Produtos Tradicionais Portugueses

Produtos Tradicionais Portugueses

Vitela de Lafões IGP

Vitela de Lafões IGP

Descrição: A Vitela de Lafões IGP provém de bovinos abatidos até à fase do desmame (5 a 7 meses de idade) pertencentes às raças Arouquesa, Mirandesa ou seus cruzamentos. Trata se de uma carne muito saborosa, suculenta e particularmente tenra. Comercialmente, a Vitela de Lafões IGP apresenta-se em carcaças ou em peças adequadamente acondicionadas.

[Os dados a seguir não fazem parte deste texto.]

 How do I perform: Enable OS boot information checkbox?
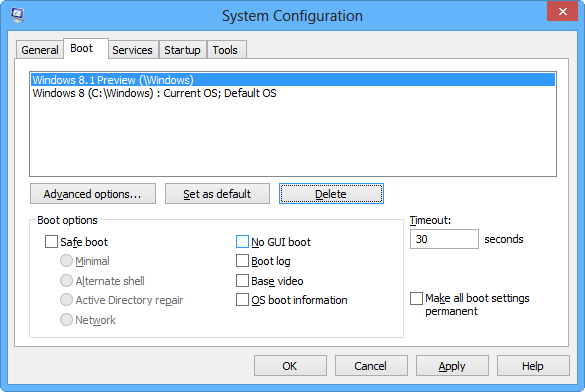point(242,300)
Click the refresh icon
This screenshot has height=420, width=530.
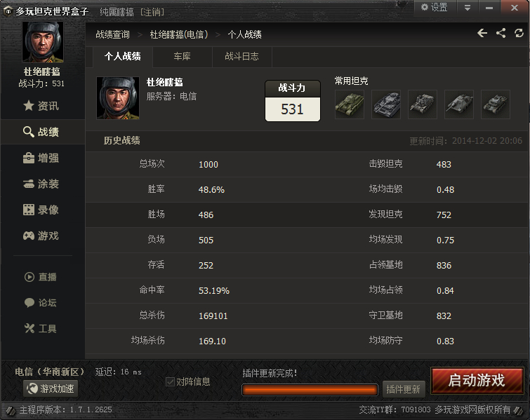click(x=519, y=33)

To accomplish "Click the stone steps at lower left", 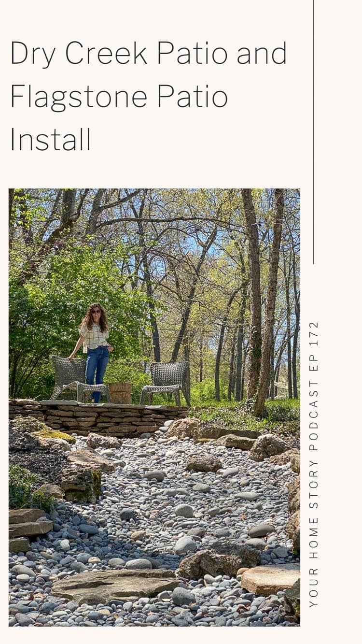I will (x=29, y=530).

Método de produção: Os vitelos são alimentados pelo leite materno até ao abate, podendo ainda beneficiar de uma alimentação suplementar constituída por fenos da região, pastos verdes da época e alimentos concentrados produzidos na própria exploração, fundamentalmente à base de farinha de milho. As mães são alimentadas à base de produtos naturais.

Características particulares: A qualidade organolética da Vitela de Lafões IGP deriva essencialmente do microclima da região de Lafões, que consiste numa enorme bacia verde atravessada pelo rio Vouga. A Vitela de Lafões IGP é uma componente importante da gastronomia local, sendo sobretudo assada em forno de lenha.

Área de produção: A área de produção da Vitela de Lafões IGP – cerca de 778 km2 – engloba a totalidade dos concelhos de Oliveira de Frades, S. Pedro do Sul e Vouzela e parte dos concelhos de Castro Daire, Sever do Vouga e Viseu.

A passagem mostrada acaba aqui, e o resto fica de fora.